◆ **What is needed**
Going down the listing below, print exactly each line from the one with "Given: Click the name" up to and including the one with "Screen dimensions: 1488x812", and skip the rest.
**** Task material
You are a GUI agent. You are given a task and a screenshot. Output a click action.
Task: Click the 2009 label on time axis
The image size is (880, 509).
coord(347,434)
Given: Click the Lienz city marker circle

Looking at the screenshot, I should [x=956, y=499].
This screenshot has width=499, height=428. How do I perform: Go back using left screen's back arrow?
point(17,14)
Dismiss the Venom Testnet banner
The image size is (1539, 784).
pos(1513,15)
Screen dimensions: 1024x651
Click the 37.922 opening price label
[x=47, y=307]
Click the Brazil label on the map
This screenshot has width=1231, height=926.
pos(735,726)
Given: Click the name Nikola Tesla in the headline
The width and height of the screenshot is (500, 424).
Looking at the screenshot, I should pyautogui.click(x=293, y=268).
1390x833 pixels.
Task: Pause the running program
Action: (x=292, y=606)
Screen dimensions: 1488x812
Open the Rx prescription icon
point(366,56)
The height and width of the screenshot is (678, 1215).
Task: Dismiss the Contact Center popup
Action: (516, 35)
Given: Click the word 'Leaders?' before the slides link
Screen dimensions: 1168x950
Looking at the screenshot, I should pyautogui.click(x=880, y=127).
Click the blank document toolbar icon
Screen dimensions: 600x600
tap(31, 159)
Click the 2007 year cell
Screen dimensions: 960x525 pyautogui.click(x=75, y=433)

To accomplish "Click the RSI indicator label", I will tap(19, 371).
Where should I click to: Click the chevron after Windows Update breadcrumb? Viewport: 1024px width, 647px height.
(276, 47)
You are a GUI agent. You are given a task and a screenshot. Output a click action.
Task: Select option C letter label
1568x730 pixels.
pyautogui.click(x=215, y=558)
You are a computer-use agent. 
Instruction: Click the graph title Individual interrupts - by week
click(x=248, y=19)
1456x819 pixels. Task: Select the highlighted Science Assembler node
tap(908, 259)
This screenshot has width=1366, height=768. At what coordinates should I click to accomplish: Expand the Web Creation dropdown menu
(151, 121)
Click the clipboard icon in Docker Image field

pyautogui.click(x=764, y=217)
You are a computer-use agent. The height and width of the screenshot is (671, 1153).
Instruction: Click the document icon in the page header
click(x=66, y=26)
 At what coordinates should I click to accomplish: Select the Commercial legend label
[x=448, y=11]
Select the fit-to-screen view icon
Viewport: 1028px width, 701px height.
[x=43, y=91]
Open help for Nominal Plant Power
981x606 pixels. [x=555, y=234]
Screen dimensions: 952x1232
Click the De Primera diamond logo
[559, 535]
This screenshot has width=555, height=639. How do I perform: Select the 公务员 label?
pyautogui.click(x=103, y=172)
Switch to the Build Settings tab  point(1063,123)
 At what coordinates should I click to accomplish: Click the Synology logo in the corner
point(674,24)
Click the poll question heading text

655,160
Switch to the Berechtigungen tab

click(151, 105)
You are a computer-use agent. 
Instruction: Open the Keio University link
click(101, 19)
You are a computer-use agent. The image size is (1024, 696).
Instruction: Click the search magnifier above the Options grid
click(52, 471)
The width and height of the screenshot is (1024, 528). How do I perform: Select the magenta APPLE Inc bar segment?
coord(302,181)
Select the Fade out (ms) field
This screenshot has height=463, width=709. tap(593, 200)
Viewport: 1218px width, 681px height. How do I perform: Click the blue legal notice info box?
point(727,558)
********
◆ **Problem solution**
Given: Click the name Nikola Tesla in the headline
The width and height of the screenshot is (500, 424).
Looking at the screenshot, I should pyautogui.click(x=293, y=268).
1390x833 pixels.
Task: Pause the running program
Action: (x=292, y=606)
Screen dimensions: 1488x812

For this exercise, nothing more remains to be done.